Our model currently supports 13 languages: English, Spanish, Italian, French, German, Portuguese, Russian, Turkish, Vietnamese, Indonesian, Chinese, Japanese, and Korean.

Technology

The model uses convolutional and recurrent neural networks trained on two thousands of hours of speech data(private). Approximately 150 hours of speech supervision per language.

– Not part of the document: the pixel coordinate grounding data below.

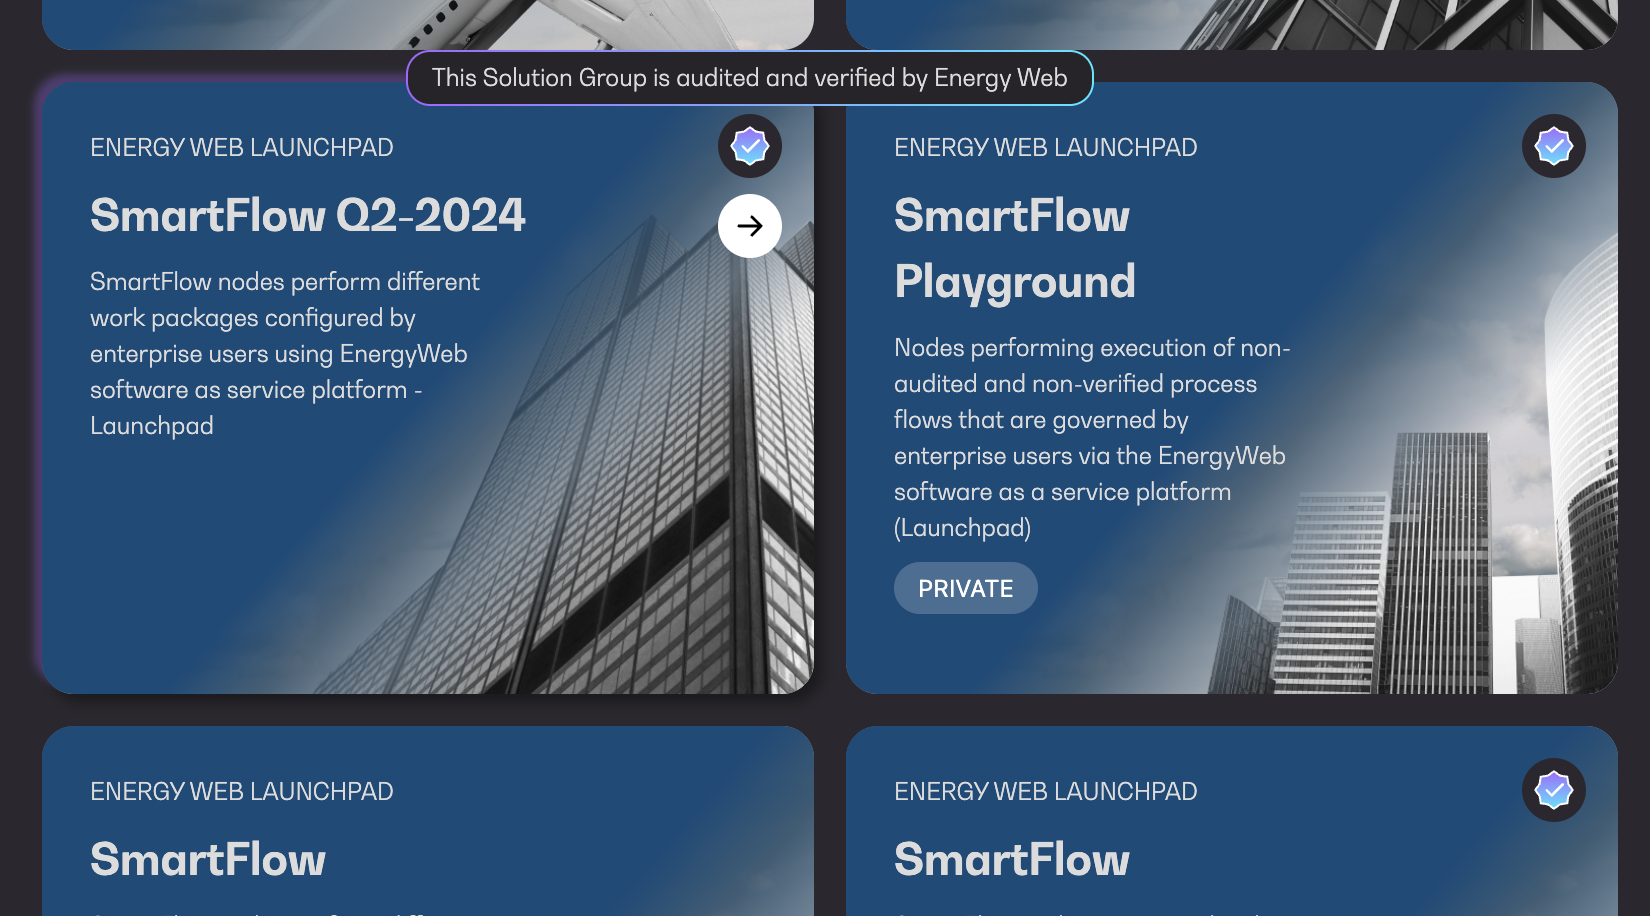Click Energy Web Launchpad label on bottom-right card
The width and height of the screenshot is (1650, 916).
click(x=1045, y=792)
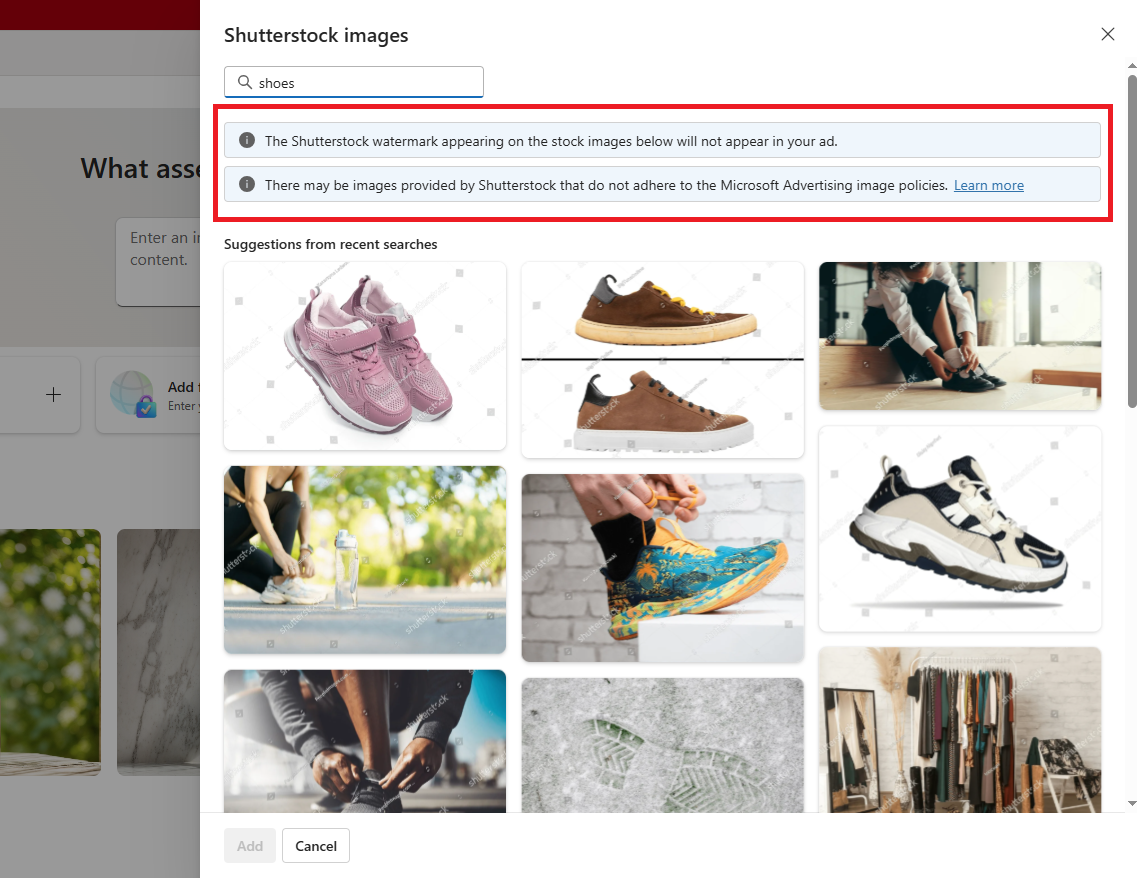Click the Cancel button
This screenshot has width=1137, height=878.
(315, 845)
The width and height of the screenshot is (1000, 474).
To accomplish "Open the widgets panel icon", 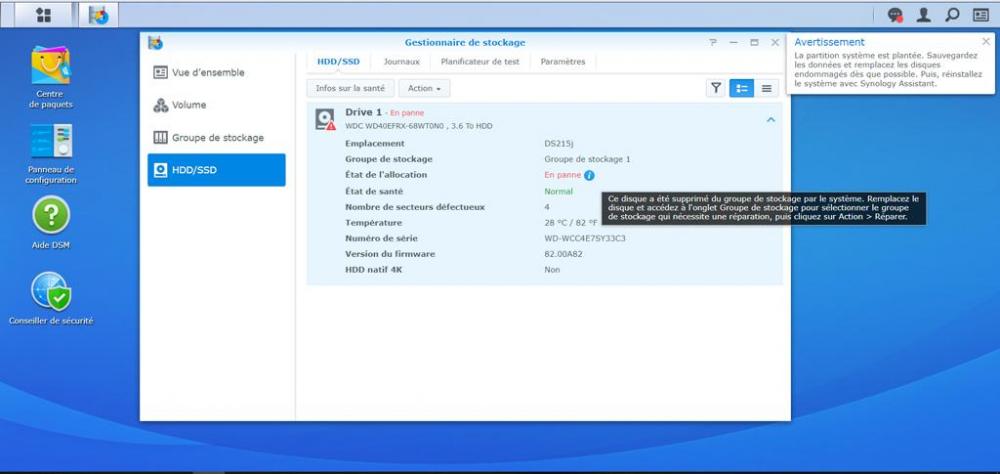I will coord(980,15).
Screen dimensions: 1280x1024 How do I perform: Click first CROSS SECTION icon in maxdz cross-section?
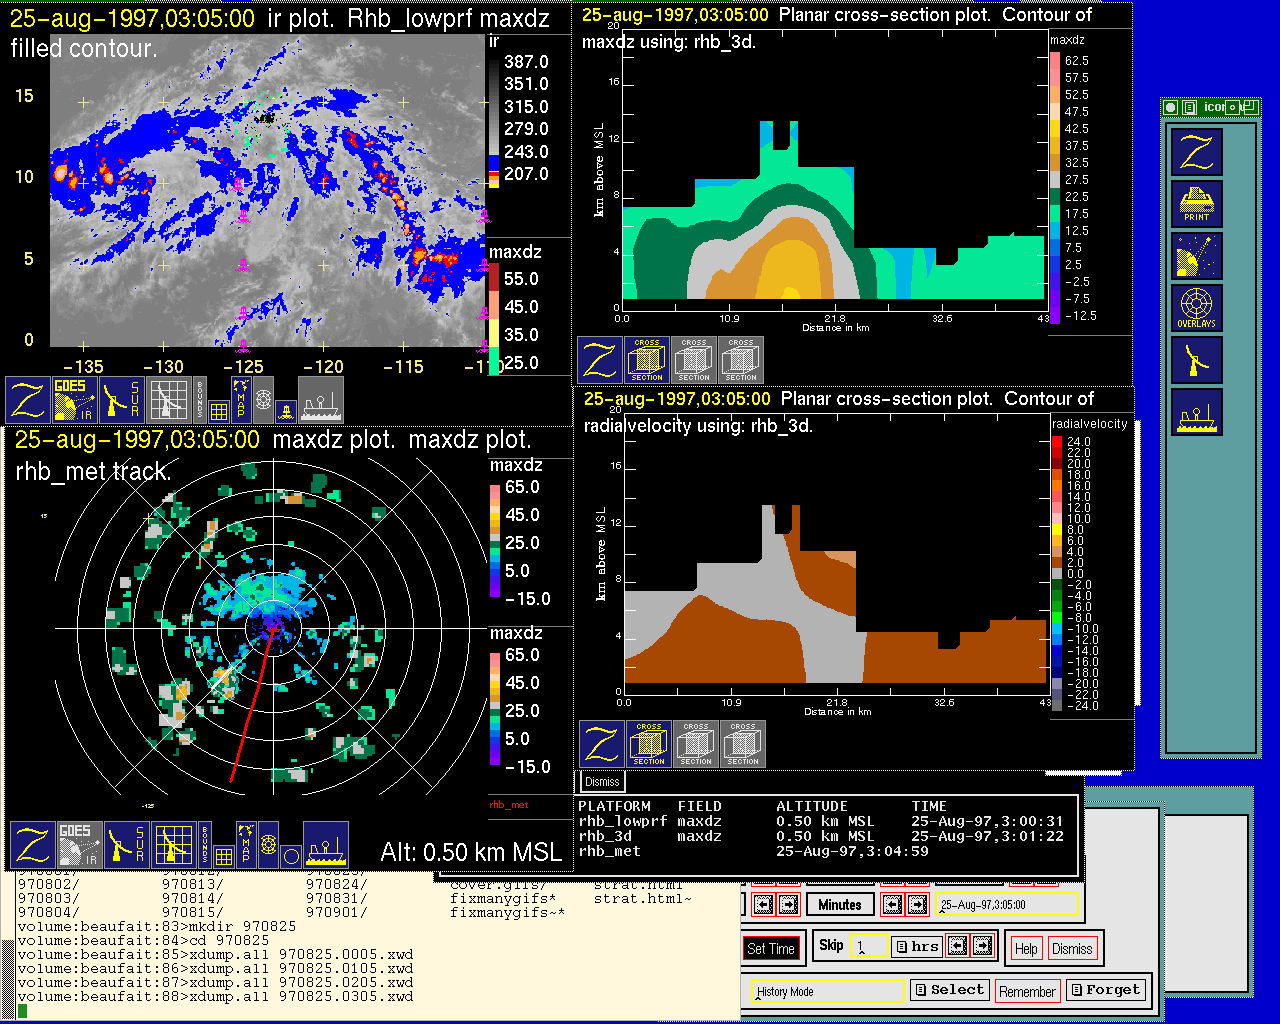[647, 360]
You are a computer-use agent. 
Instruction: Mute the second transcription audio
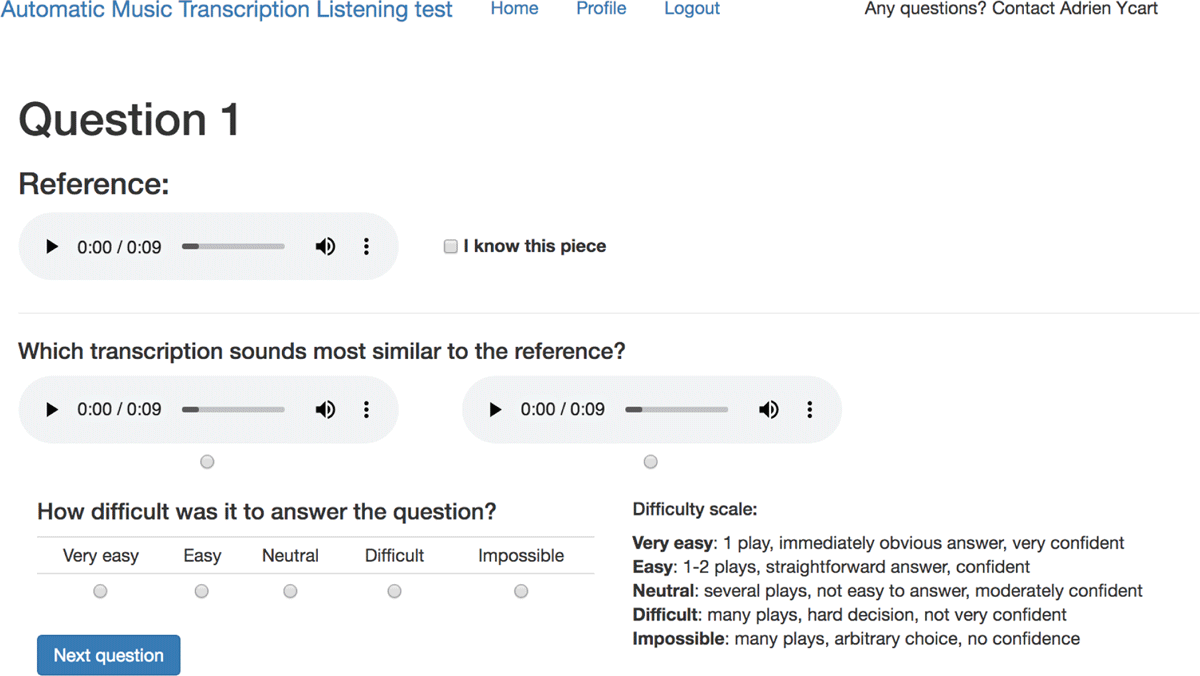pos(768,410)
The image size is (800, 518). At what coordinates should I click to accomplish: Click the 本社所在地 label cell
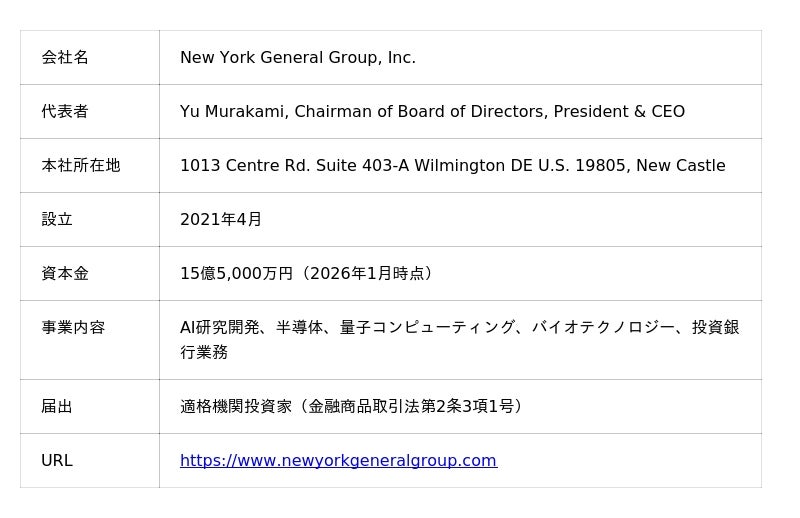[x=81, y=166]
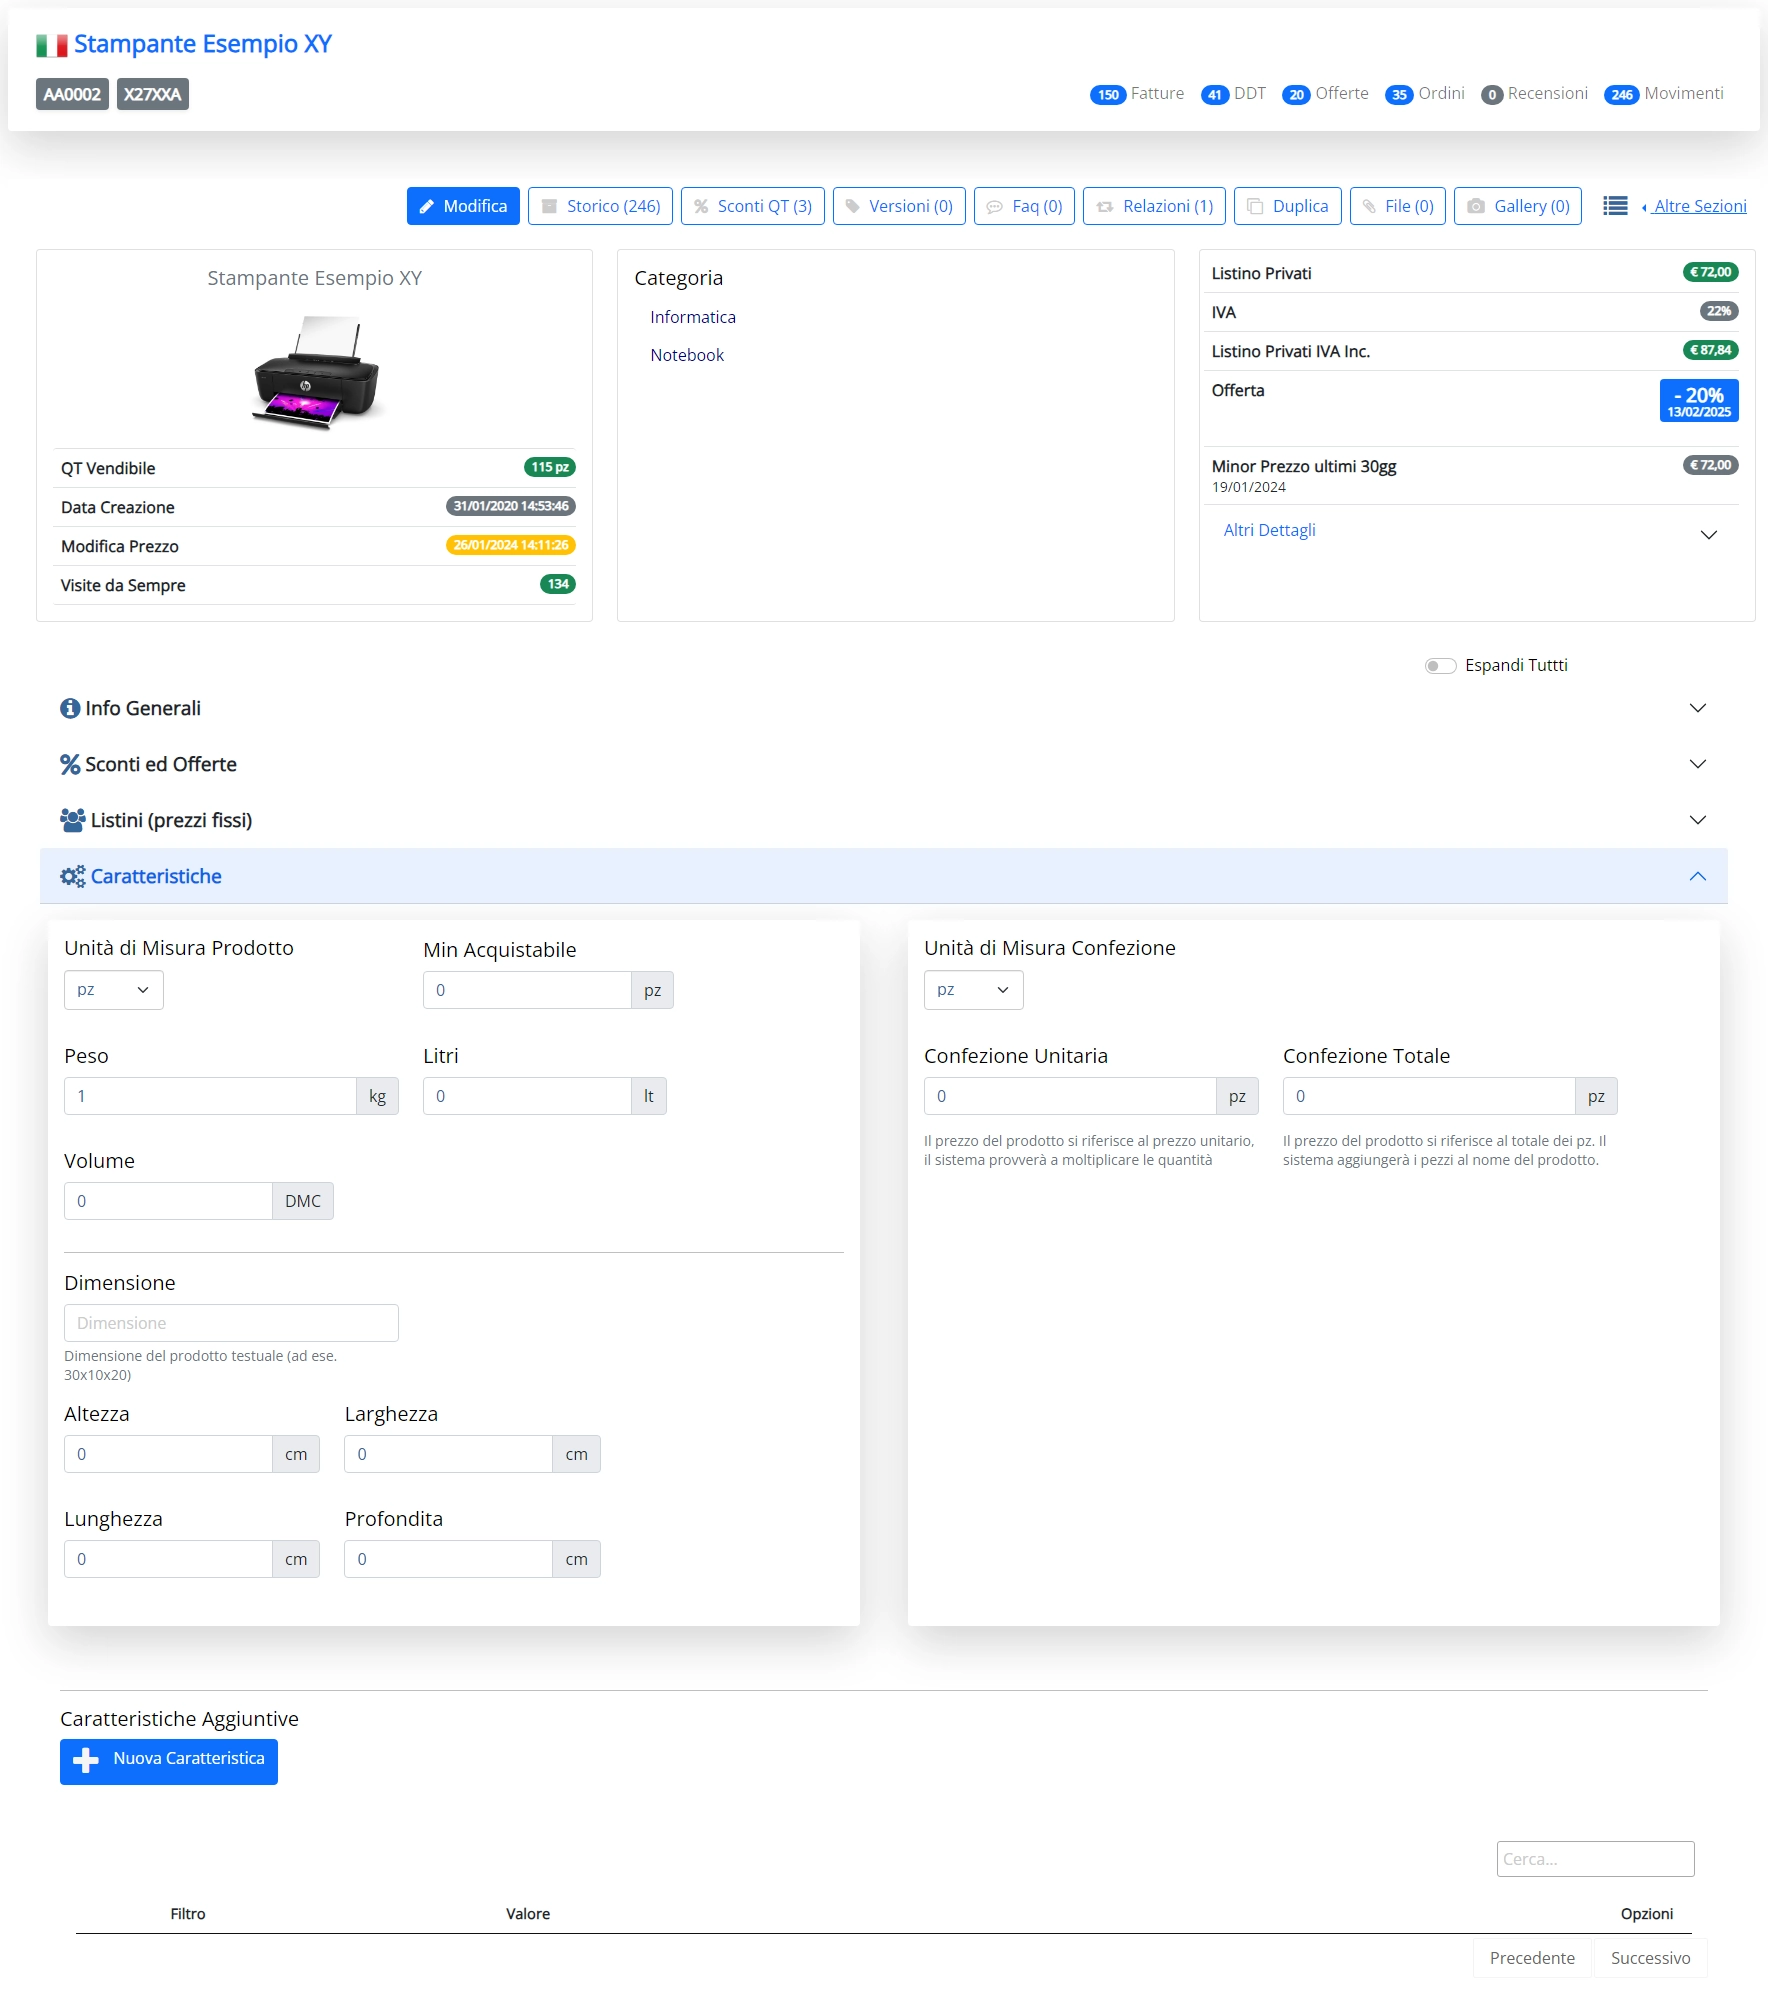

Available models and languages

The figure below shows a ACC (Accuracy) breakdown by languages of the FLEURS test-set using pretrained model.
FLEURS dataset downloads can be fount here: Downloads

Environment Setup

The models are implemented in TensorFlow. To use all of the functionality of the library, you should have:
tensorflow==2.4.1
tensorflow-gpu==2.4.1
tensorflow-addons==0.15.0
matplotlib==3.5.0
numpy==1.19.5
scikit-learn==1.0.1
librosa==0.8.1
SoundFile==0.10.3.post1
PyYAML==6.0

Download the codebase and open up a terminal in the root directory. Make sure python 3.7 is installed in the current environment. Then execute

pip install -r requirements.txt

Code Implementation

Audio Format

The wav files have 16KHz sampling rate, single channel, and 16-bit Signed Integer PCM encoding.

Features

As speech features, 80-dimensional log mel-filterbank outputs were computed from 25ms window for each 10ms. Those log mel-filterbank features were further normalized to have zero mean and unit variance over the training partition of the dataset.

Prepare your input data

You must prepare your own data before training the model, refer to 'data/demo_txt/demo_train.txt' file.

Train model

To get start, please config 'congfigs/config.yml' file, and simple run this command in the console:

python train.py

This will train Spoken_language_identification model by data in the 'data/demo_txt/demo_train.txt', then store the model on saved_weights folder, perform inference on 'demo_txt/demo_test.txt', print the inference results, and save the averaged accuracy in a text file.

Inference

 Open In Colab

The pretrained model is provided in this project, simple run this command:

python predict_by_pb.py test_audios/chinese.wav

or

python predict_by_weights.py test_audios/chinese.wav

The provided chinese.wav audio needs to meet the Audio Format, if your audio file is not wav format(eg: mp3), you can convert the audio to wav format by ffmpeg. Run the following command in your audio directory convert to wav format.

ffmpeg -i audio.mp3 -ab 256k -ar 16000 -ac 1 -f wav audio.wav

If you don't have installed ffmpeg, please installed it first.

sudo apt-get update
sudo apt-get install ffmpeg

LICENSE

Spoken_language_identification is released under the Apache License, version 2.0. The Apache license is a popular BSD-like license. Spoken_language_identification can be redistributed for free, even for commercial purposes, although you can not take off the license headers (and under some circumstances, you may have to distribute a license document).